Treatment and outcome represented in patient #1 and patient #3. (a) Forty-six-year-old woman with advanced PDAC with ARID1A, CDKN2A, EGFR E746_A755del insISERD, and TP53 alterations on tissue NGS (Table 2 and Supplemental Table 1). She was started on gemcitabine plus erlotinib (EGFR inhibitor) with transition to erlotinib alone due to cytopenia; she attained stable disease for 11 months until progression in the liver (Darker spots in the liver, which were absent in December 2020 scan and emerged in December 2021 scan, are metastatic lesions). (b) In December 2021, osimertinib (EGFR inhibitor) and capmatinib (MET inhibitor) were started, the latter due to MET amplification on liquid biopsy.
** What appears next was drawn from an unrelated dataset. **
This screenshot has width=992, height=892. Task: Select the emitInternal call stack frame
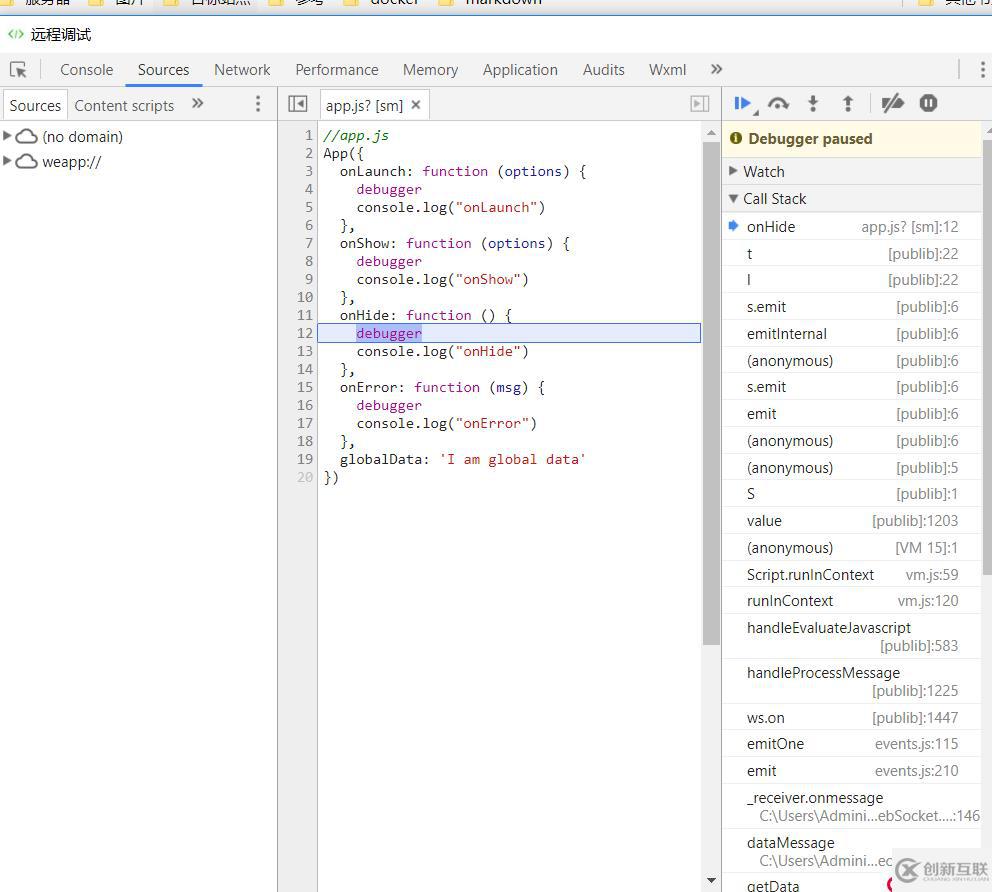(x=786, y=334)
Repeat CT scans and ctDNA in January 2022 showed partial response with resolution of MET amplification and significant decrease in % cell-free DNA of EGFR from 5.1% to 0.1%. Capmatinib was then held from January to March 2022 because of creatinine elevation. Repeat imaging and ctDNA in March 2022 show rapid progression of tumor in the liver [represented by increase in number and size of dark spots (metastatic lesions) in the liver] and rise in ctDNA upon stopping capmatinib, and rapid response with resumption of capmatinib with ongoing response (May and September 2022 scans show disappearance of the metastatic lesions in the liver). Total duration of EGFR-based targeted therapy is 23+ months at time of data cut-off; total duration of chemotherapy-free EGFR-based targeted therapy is 19+ months. (c) Sixty-four-year-old woman with PDAC and liver metastasis treated with dabrafenib/trametinib in third line due to BRAF ΔN486_P490 in-frame deletion. She has continued partial response at ~18+ months after initiation of matched targeted therapy. Imaging at baseline and last follow-up, along with serial CA19-9, shows the prolonged and deep response. CT, computed tomography; EFGR, epidermal growth factor receptor; MET, MET proto-oncogene, receptor tyrosine kinase; NGS, next-generation sequencing; PDAC, pancreatic ductal adenocarcinoma.